Boil water in a non-reactive saucepan, add salt to taste, then add garlic. When water returns to boil, gentle boil for ten minutes, then add the bay leaves, sage, and a dash of oil. Let cook a few minutes more, then remove pan from the heat, cover, and allow the soup to stand for about ten or twelve minutes to infuse the water completely. Then strain the water.

Put the bread in a warmed soup tureen, cover with grated cheese, sprinkle with remaining oil, and pour in the strained infusion. Try it - you may be surprised at how good this infused soup is.

*This recipe comes from Joséphine Besson. The original can be found in the book La Mère Besson "Ma Cuisine Provençal"
*


----------



## siduri (Aug 13, 2006)

doesn't aigo mean garlic? so it would be boiled garlic?
there's an italian recipe, tuscan i think, called "cooked water", which is similar.


----------



## shel (Dec 20, 2006)

I believe the Italian word for garlic is aglio, not Aïgo. Note also, the accent mark over the "i". While I know a little French, I'm not sure where the French name for this soup originates. "Aïgo Boulido" may be slang or a local term. It's a rather well-known Provençal recipe, sometimes (but rarely) referred to as garlic boullion, although, afaik, the French word for garlic is "ail"

Shel


----------



## siduri (Aug 13, 2006)

aglio is italian, but the dish is not italian. aigo boulido is not aglio bollito, which would be italian and it's not french.
I presume the language is provencal, (sorry, can;t get the accents with this keyboard) which would be a dialect now but once was a language in its own right.


----------



## newbiechef (Dec 12, 2006)

what kind of bread would you reccomend using? like a sourdough, french anything? and i assume the better quality bread and cheese you use makes it much better... i got to say, when i originally clicked on the title "boiled water" i expected to see "get a pot, put water in it, put pot o' water on stove, turn on and wait until bubbles come from no where"...or something similar, but i got to say, this sounds much tastier than some hot water in a bowl...


----------



## shel (Dec 20, 2006)

As for bread, I've used a few kinds over the years, and the results have always been satisfactory. There are a lot of good bakeries in my area so I'll use something from a nice baguette, or some sort of firm white bread, a couple of pieces of foccacia - just don't use Wonder bread or that puffy supermarket stuff. A sourdough may be nice, although I don't recall having used that. Most any Gruyère cheese I've had has been fine, and therre are numerous types of Parmesan out there, from Reggiano through domestic and Argentinian - heck, you can even use a Grano Padano. It's not that important - if you're fussy, go to a cheese store and taste a few varieties if you can and find one you like. I bet an Emmenthaler Swiss would work well, even a Jarlsberg or a good Havarti. An Alpenzeller (sp?) might be nice.

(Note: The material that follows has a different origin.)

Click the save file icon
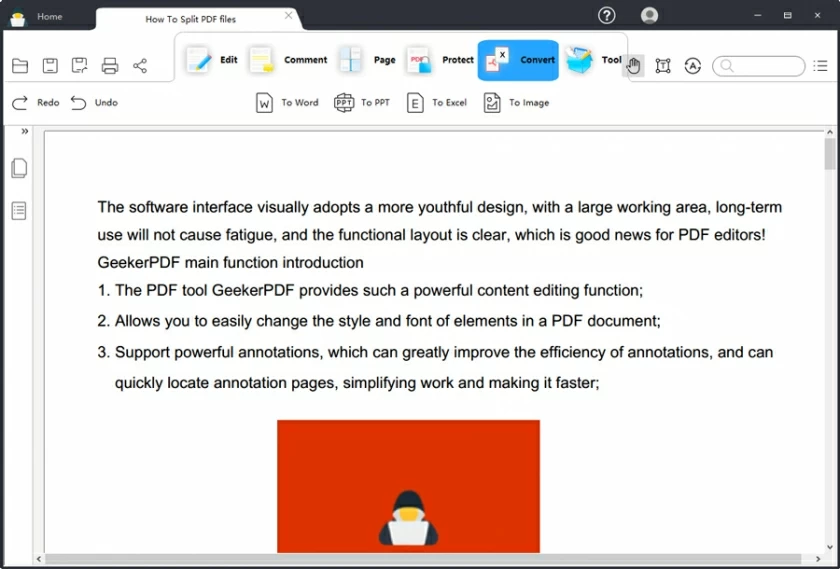840x569 pixels. click(50, 66)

While this recipe suggests sage, I've seen it with thyme as well, and the choice of herb might influence your choice of cheese. I'd stay away from cheeses like cheddar, Jack, strong Provolone, bue cheeses - hmm, maybe a nice goat cheese would push your buttons.

Have fun experimenting and let us know what you've found that works for you.

Shel


----------



## dc sunshine (Feb 26, 2007)

Sounds interesting will give it a go. Guess you could call it a garlic broth.


----------



## home_cook (Jan 2, 2007)

I like to try something new. This sounds very tasty. I'll try this soup with my favorite goat chees.:talk:


----------